_What you are asked to do_:
Please pull out every line of the material below that contains the word "Task", and copy each of those lines in full.
--- BEGIN Records provided ---
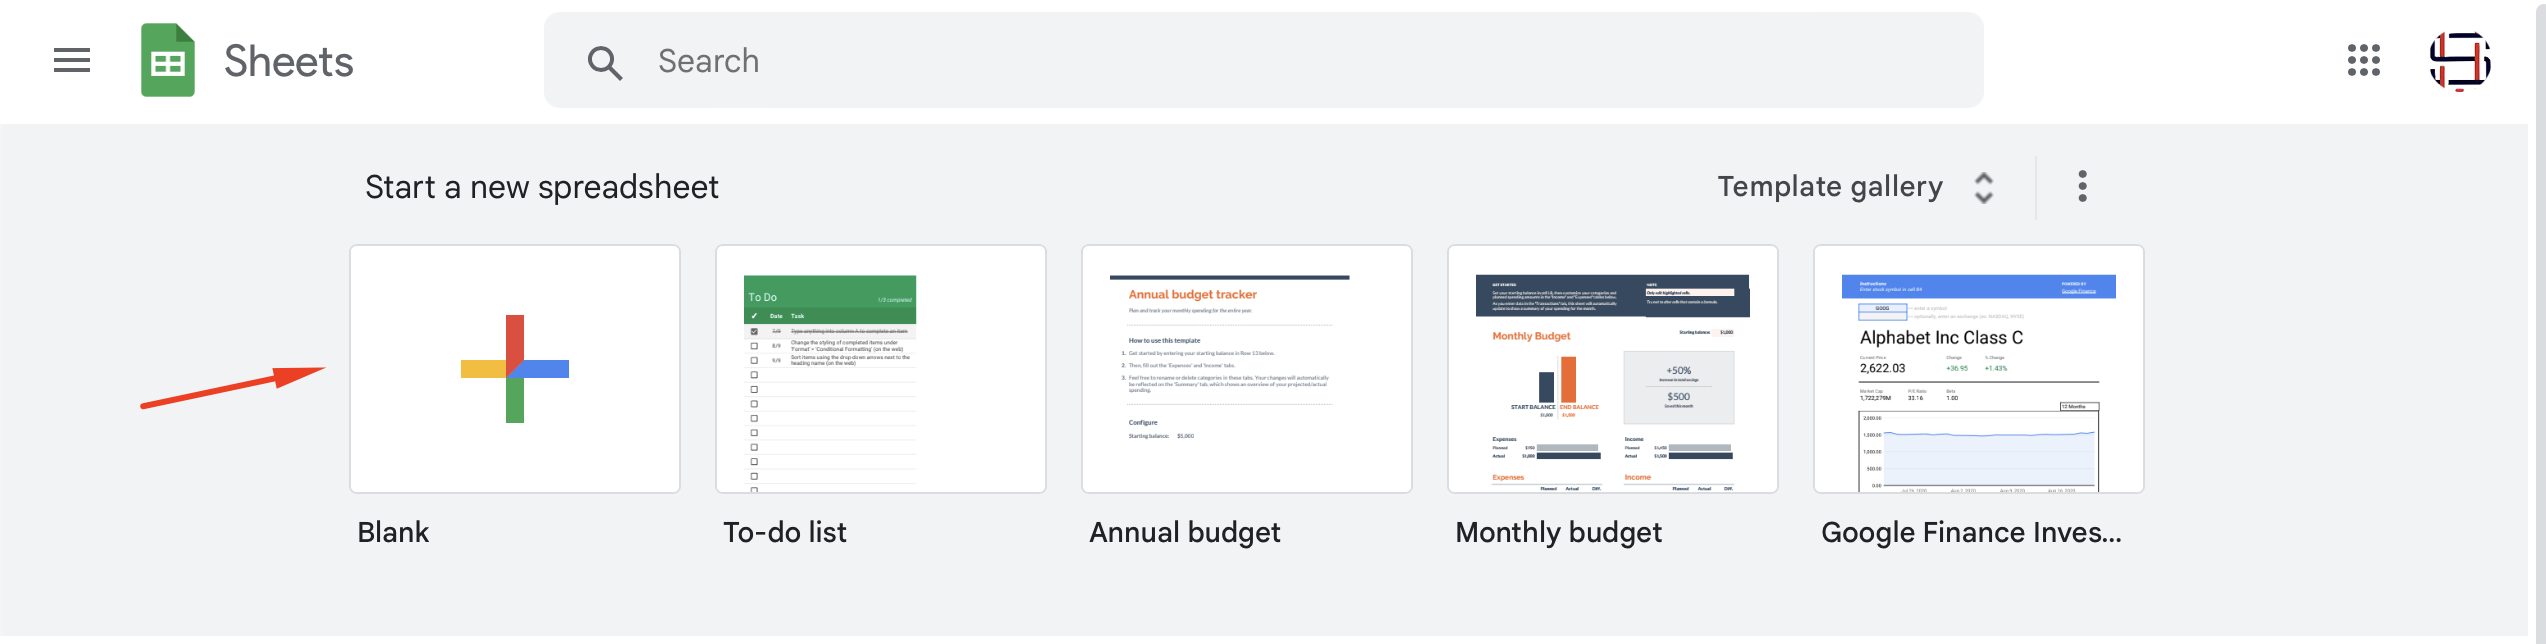Image resolution: width=2546 pixels, height=644 pixels.
Task: Click the Sheets title text
Action: (x=289, y=61)
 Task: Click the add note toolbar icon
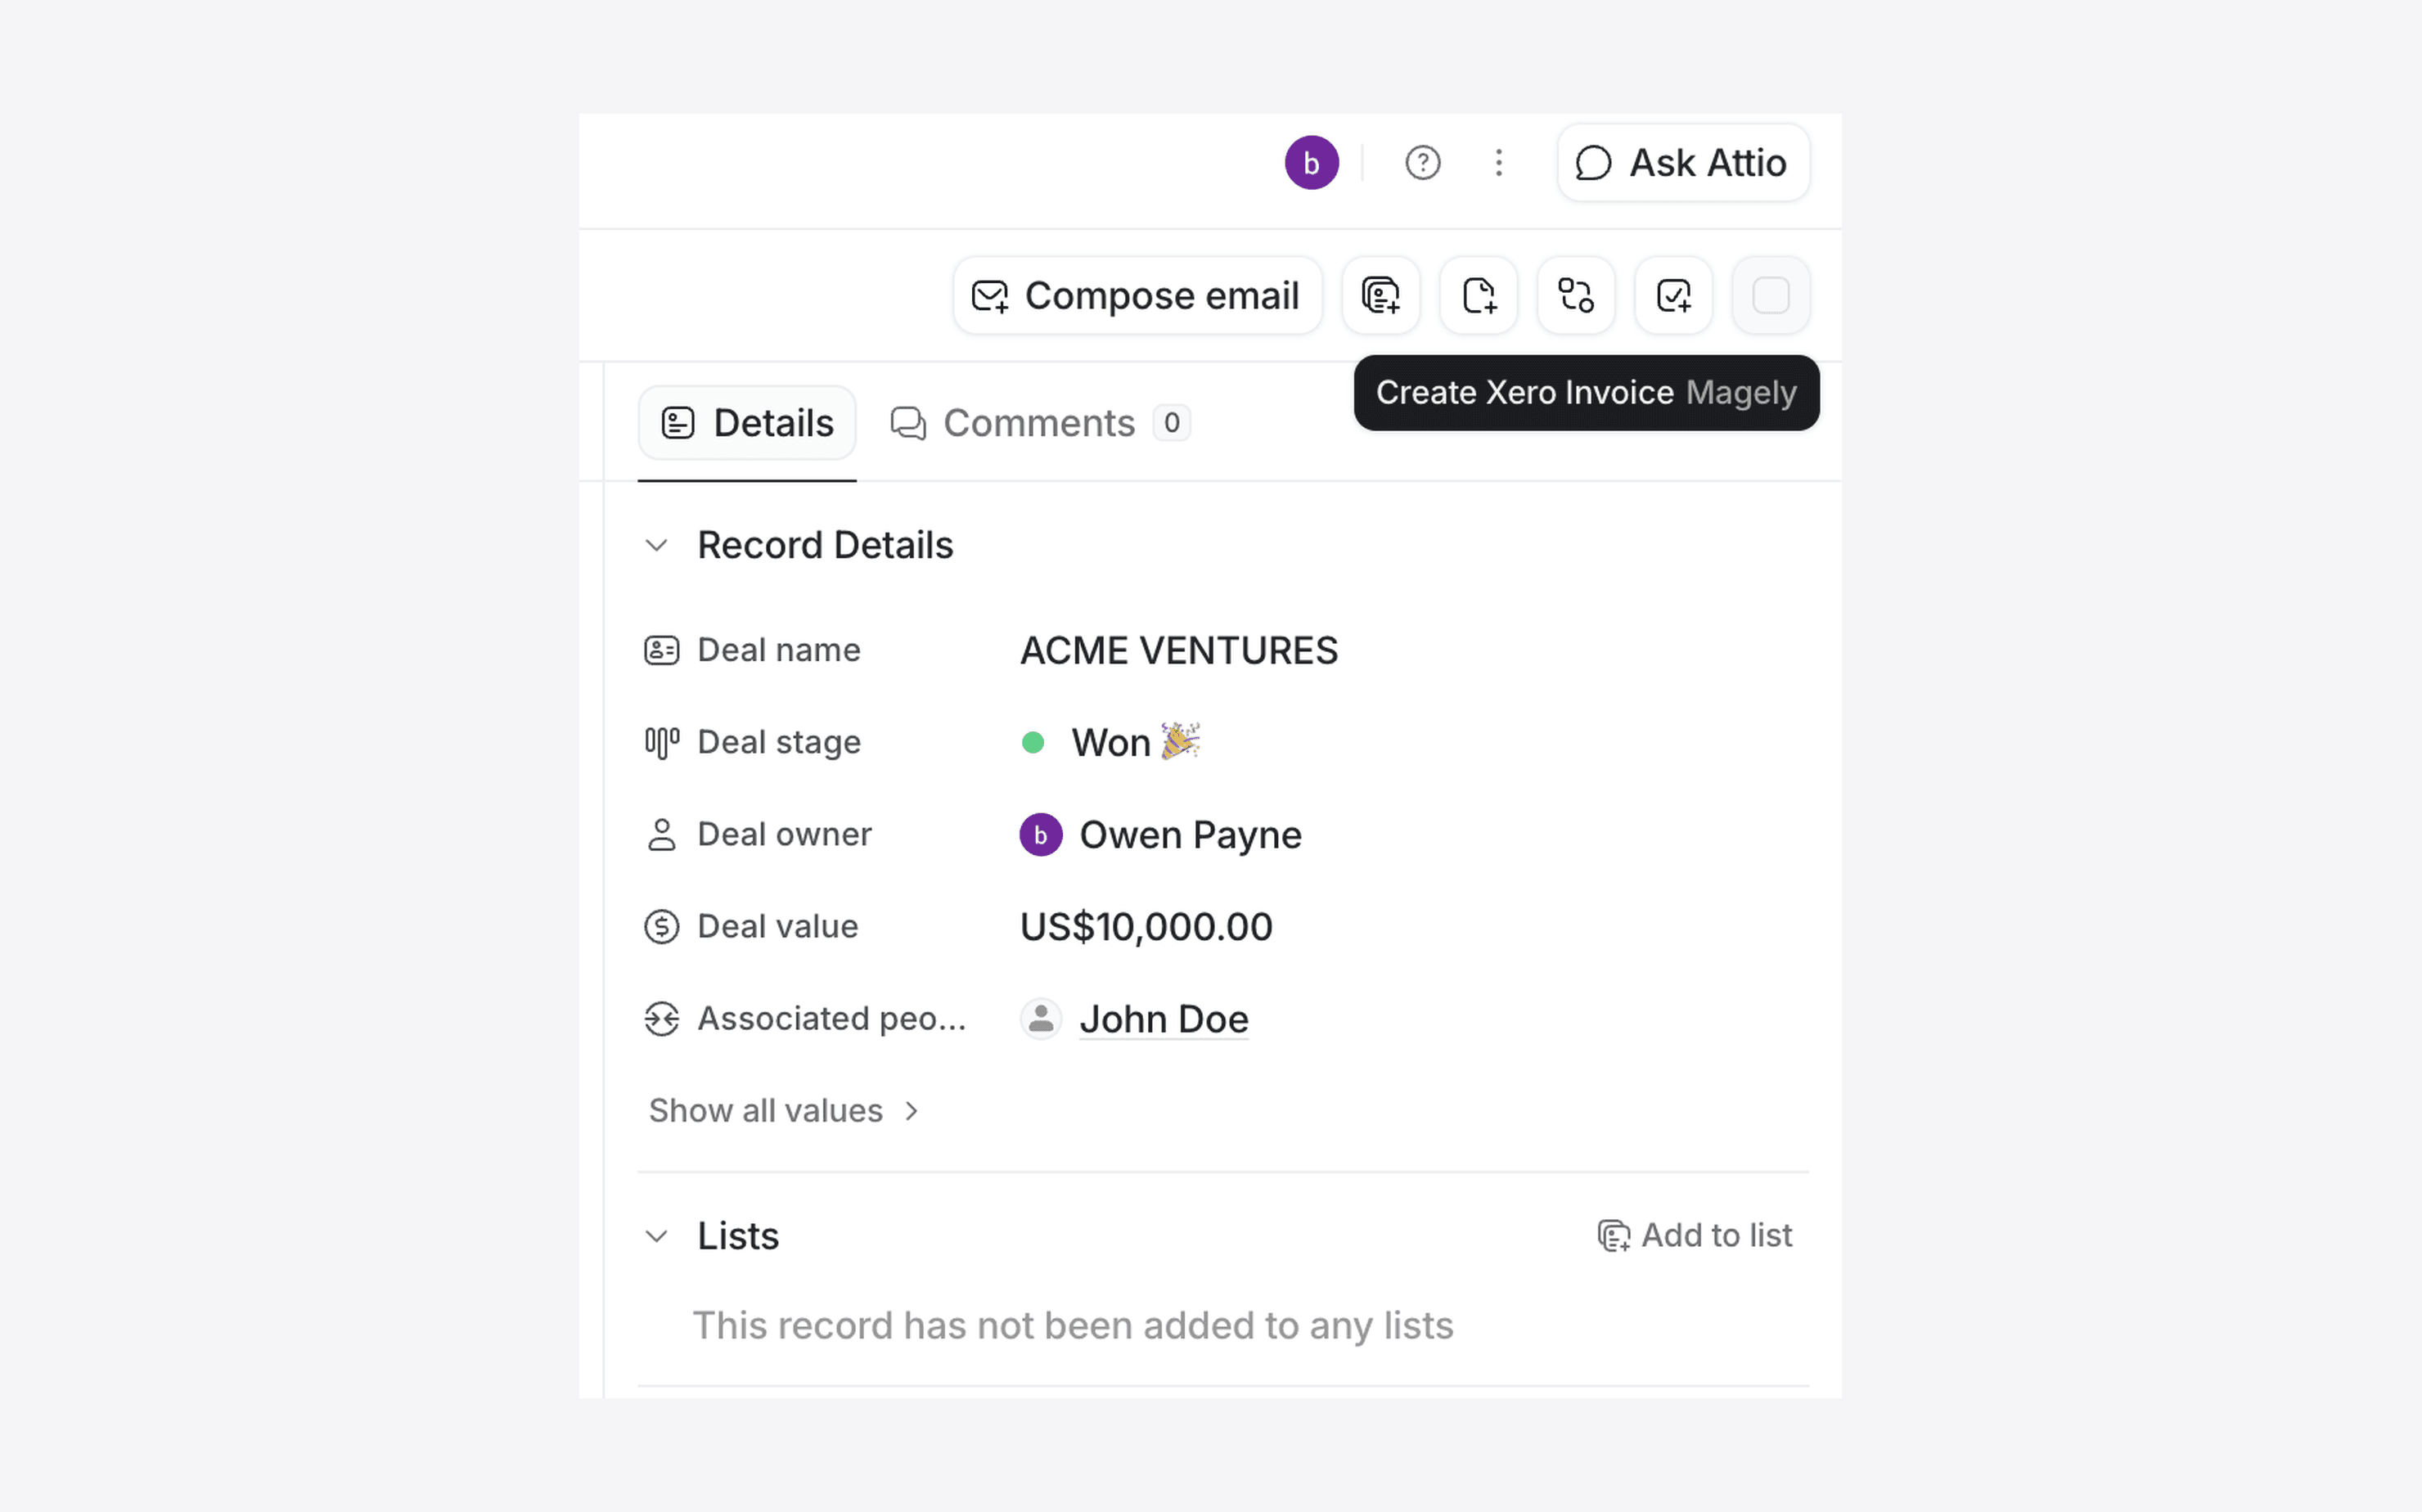pos(1478,296)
--- END Records provided ---
_Exercise result_:
Task: Click the Sheets title text
 Task: Click the add note toolbar icon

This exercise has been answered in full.